Mais vozes têm de ser ouvidas
Fernando Fernández Bueno, cirurgião oncológico do Hospital Gómez Ulla em Madrid e representante da Plataforma para a Redução de Danos do Tabagismo, apelou na sua intervenção: “Os médicos têm a obrigação de promover a redução de danos. Devemos informar os doentes e instar a OMS a ser ambiciosa e a comprometer-se com medidas inovadoras na luta contra o tabagismo, baseadas na ciência e em experiências como as do Reino Unido e da Suécia. Temos de fazer com que as instituições compreendam que não estamos à procura de um benefício económico, mas sim de um benefício para a saúde.”

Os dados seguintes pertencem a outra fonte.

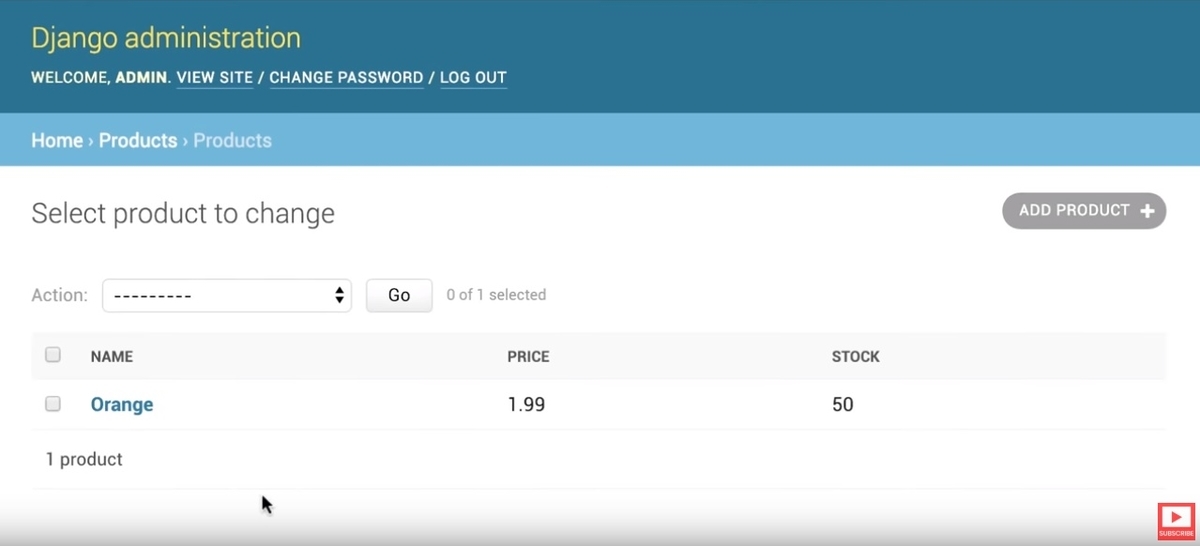Click the LOG OUT link
The image size is (1200, 546).
[473, 77]
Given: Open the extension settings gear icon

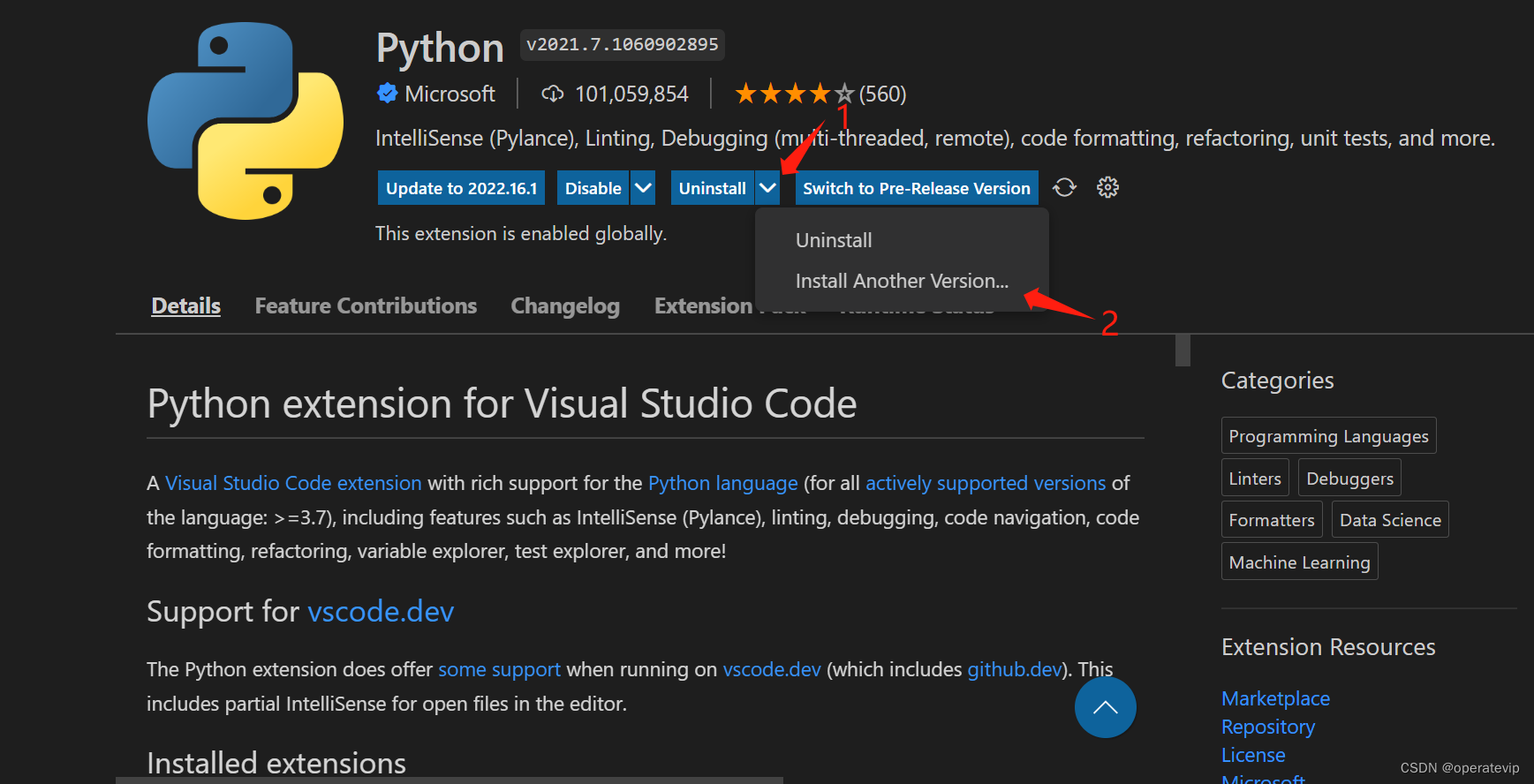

Mas, para que o impacto de tais políticas seja real seja concreto e real considera-se neste fórum que é necessário que as autoridades reguladoras incorporem, desde o início, uma comunicação transparente e um diálogo aberto também com os consumidores – mais particularmente, com os fumadores adultos, a quem estas novas soluções, com potencial menor risco, se dirigem. Mas, como lembrou no primeiro dia deste fórum, que deu voz precisamente aos consumidores, Jeffrey Zamora, Presidente da ARDT Iberoamerica (organização que reúne mais de uma dezena de associações latino-americanas que defendem a redução de danos em tabaco), não tem sido possível chegar, por enquanto, a um ponto de encontro que a todos beneficie – como são disso exemplo as reuniões bienais que juntam representantes dos países signatários da Convenção-Quadro da OMS para o Controlo do Tabaco: “A COP10 [10ª Conferência das Partes] decorrerá nos próximos dias 25 e 26 de Novembro, no Panamá. Historicamente, sabemos que o acesso a esta conferência tem sido negada e a presença de consumidores tem sido recusada. Nós devíamos ser autorizados a defender os nossos direitos à redução do risco”.
Por seu turno, Francisco Ordóñez, da mesma associação, defendeu ainda que, nesta reunião as delegações presentes “devem pedir a outros países, como Suécia ou Reino Unido, para partilharem evidência sobre como a abordagem de redução do risco em tabaco está a funcionar com as suas populações”. Afinal, como explicitou Juan José Cirión, representante dos consumidores mexicanos, “os consumidores necessitam de ter acesso a informação, acesso a produtos e acesso à livre escolha”.
Esta é, pois, a oportunidade para definir o que se pretende, em termos de redução de riscos, para próxima década. Gerry Stimson, professor emérito do Imperial College London e co-fundador do Global Forum on Nicotine, referiu na conferência de imprensa dedicada ao debate: “A última década viu mais de cem milhões de pessoas, que não podem ou não querem parar de consumir nicotina, reduzir significativamente os riscos para a sua saúde, abandonando os cigarros combustíveis, que são letais. O que pode ser alcançado nos próximos dez anos? Muito dependerá das palavras e acções daqueles que ocupam os cargos mais altos na formulação de políticas globais. O seu objectivo deve ser o fim do tabagismo – e não uma guerra contra a nicotina, que será tão fadada ao fracasso quanto a guerra contra as drogas. A comunidade de saúde pública deve ser mais ambiciosa nas abordagens que podem ser utilizadas”, referiu.